The text aims to re-qualify the self-employed in the "uberised" economy as employees so that they are better protected and have a minimum wage.
California ratified Wednesday, September 18, a law that should force the giants of the car reservation to requalify the drivers of VTC employees, so that they are better protected. Approved by the California Senate on September 10th, the text must come into effect on 1st January 2020. This decision will be a blow to the flag bearers of the gig economy, the economy of the independent employees who work today without protection or guarantees.
"This law will help solve the problem of the status of workers considered as subcontractors and not as employees, which prevents them from benefiting from basic social protections, such as the minimum wage or health insurance"Gavin Newsom, a Democratic governor, said at the signing of the law.
"The next step is to facilitate the formation of unions that can negotiate better working conditions together. (…) while preserving flexibility and innovation "added the governor of this progressive state, where the seats of many technology giants are installed.
"A huge thank you to all the workers, union members and activists who have spent hours mobilizing to achieve this historic victory", wrote on Twitter a California federation of unions. Lorena Gonzalez, the lawmaker who drafted the law, hailed her ratification as a "Massive victory" for the workers.
Questioned economic model
The two US leaders of the VTC – Uber and Lyft – oppose any change in status of their drivers, which would cost them more in social charges. "We think California is missing out on a real opportunity to show the way to the rest of the country"replied a spokesman for Uber. The company has been defending for months "A new progressive framework, which would, for the first time, give minimum wage guarantees to self-employed workers, access to social protection and the right to organize among themselves", he added.
Lyft also believes that the reclassification of the drivers would be bad for them as well as for the customers of the service. This requalification "Could result in Lyft treating its employees the way other companies do", says a spokesman. "Users may have to pay more and wait longer, and some areas may not be serviced at all. It would be particularly devastating (…) in areas poorly served by public transport or less densely populatedhe detailed.

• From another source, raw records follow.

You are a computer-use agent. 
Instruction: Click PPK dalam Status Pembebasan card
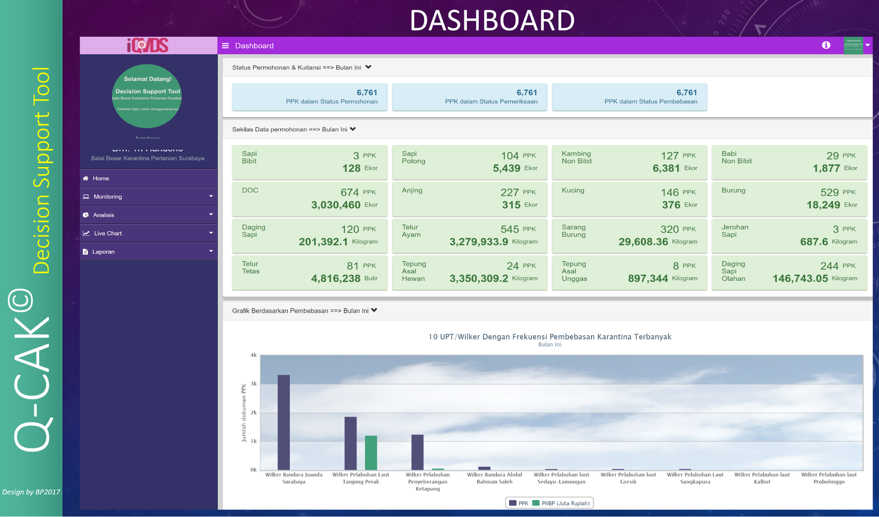pos(629,97)
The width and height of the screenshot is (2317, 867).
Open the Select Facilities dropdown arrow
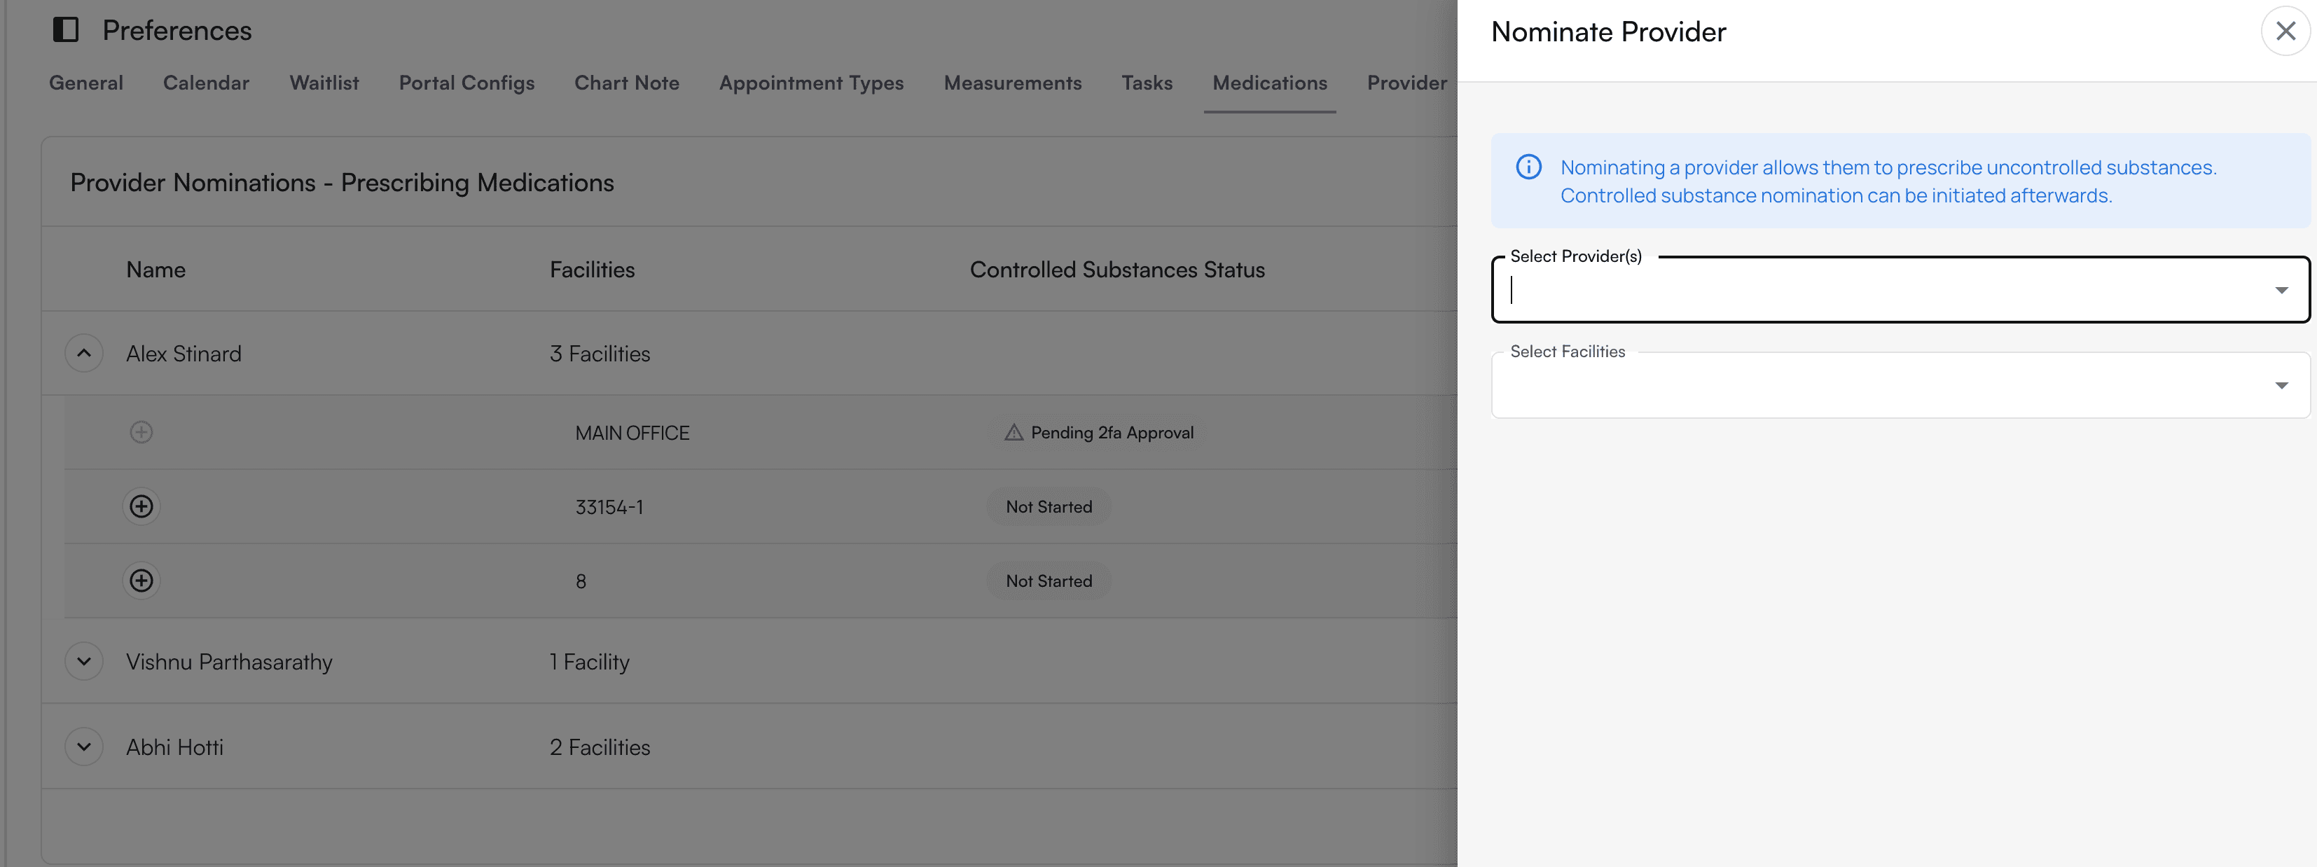pos(2282,384)
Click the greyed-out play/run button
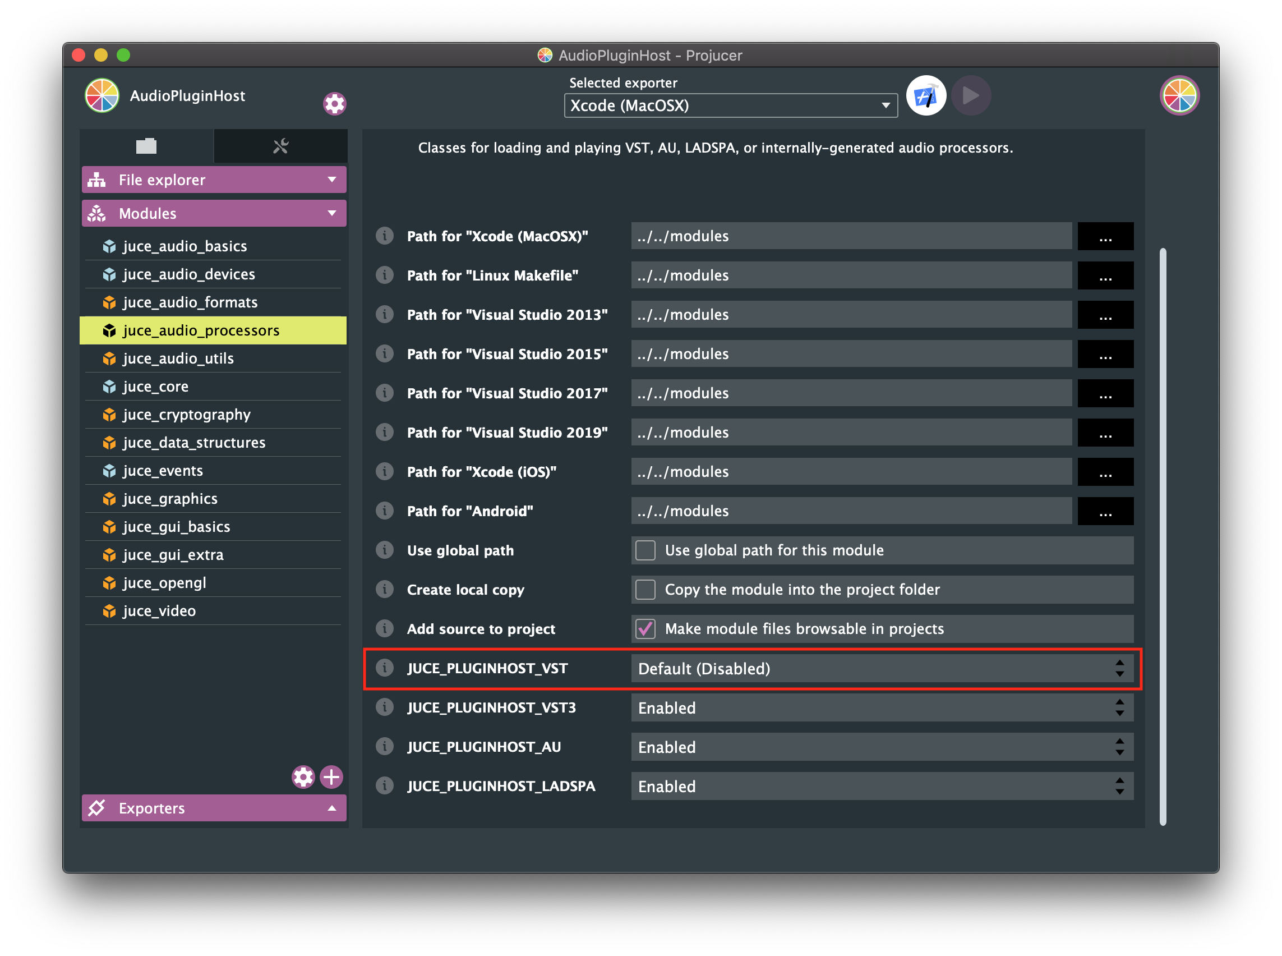Image resolution: width=1282 pixels, height=956 pixels. coord(971,95)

The new law threatens the economic models of these two groups, who see the number of races jump as well as users, while their losses accumulate. Uber recorded a record loss of more than $ 5 billion in the second quarter.
When the bill was passed by the California Senate last week, Uber warned that the new text would not automatically requalify its drivers as employees. It will take a test "To determine whether a worker is qualified as self-employed or as an employee" in the eyes of the law, defended Tony West, the legal director of Uber.
Towards a popular vote
Uber and Lyft claim to have set aside $ 30 million each to hold a popular vote, as permitted by California law, to replace the law with social rights compromises they submitted to the governor. "We are ready to submit this issue to citizens to preserve the freedom and access that drivers and passengers desire"said Lyft.
Drivers are divided between those who would like to enjoy the same security as employees and those who wish to work at the schedules of their choice without the constraints of a full-time job. "If we become employees, they will lose a lot of drivers"says Vondre Adams, Uber driver in San Francisco for six months.
"Uber, it's not a career. But I earn 200 to 300 dollars a day, I have the money right away. I do not want to be paid by the hour, and not to be able to work overtime "explains to the Agence France-Presse this driver, who also enjoys the health coverage of his wife.